Can't sleep, clown will eat me. Can't sleep, clown will eat me.
I discovered Stephen King at a tender age. And while I'm not going to stand here all day defending his books or debating the merits or otherwise of literary fiction vs popular fiction - I'm not ashamed to admit that I once immensely enjoyed the King.
I spent many a night quivering under the duvet, convinced that Pennywise the clown was just waiting for the perfect opportunity (when the lights were off, god, the lights!) to appear from under the bed and drag me down to the sewers by the ankles.
As a kid, I learned many valuable lessons from It. Such as:
1. Never trust a clown
2. Like in Zombieland, cardio cardio cardio
3. Don't make a blood oath
4. If you come from a town where mysterious deaths occur every 27 years and manage to escape, for heaven's sake, don't go back!
5. Evil clowns lay eggs
In all seriousness though, King has published some terrible books - especially in the latter years. But the reason I like It is because it encapsulates the best of the horror genre for me. There's mystical, magical ritual, a villain that can frankly make a kid wee their pants in terror, bloodshed and violence, goodies and baddies, and psychological trickery.
There are some snobbish reading folk who will condemn horror because it's popular and mainstream, but I always think the main purpose of reading for most people is for pleasure. For most ordinary people coming home from a hard day at work, where they most likely will have to put in a second shift with the family, all they require from fiction is that it gives them an escape to another world. Whether that world has an evil clown cackling away in the sewers, or is located in a chocolate shop in France, that should be up to the desire of the reader.

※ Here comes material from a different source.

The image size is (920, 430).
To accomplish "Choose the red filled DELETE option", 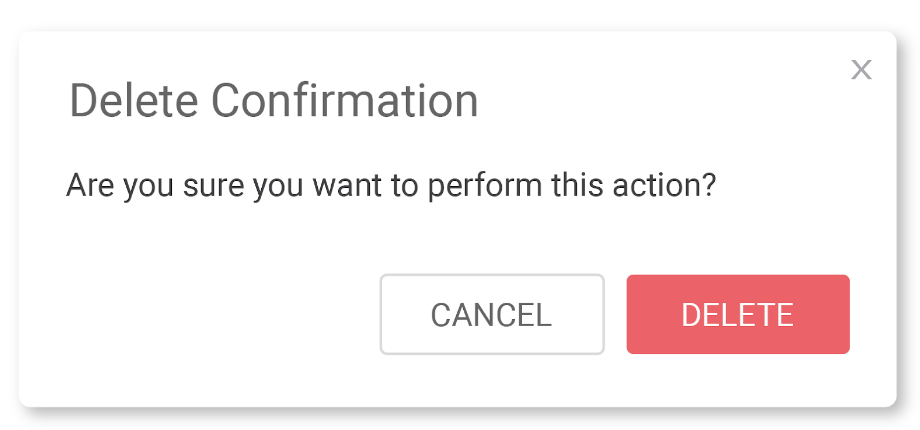I will pyautogui.click(x=738, y=314).
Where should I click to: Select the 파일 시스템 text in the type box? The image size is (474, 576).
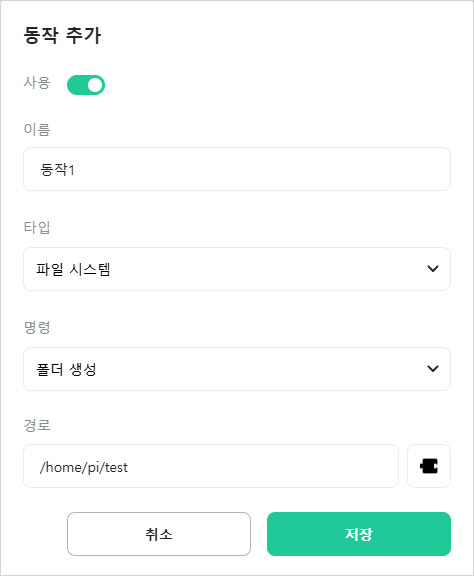pyautogui.click(x=73, y=269)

The beauty of It, I think, lies not so much in the plot - which is rich enough on its own - but on the characters. Creating distinct characters is something that many authors struggle with, because if you are one person writing about many, it can be difficult not letting your own voice seep through the characters. King is a master of dialogue, and most of his characters speak in a convincing manner.
What do you think of Stephen King? Have you read It?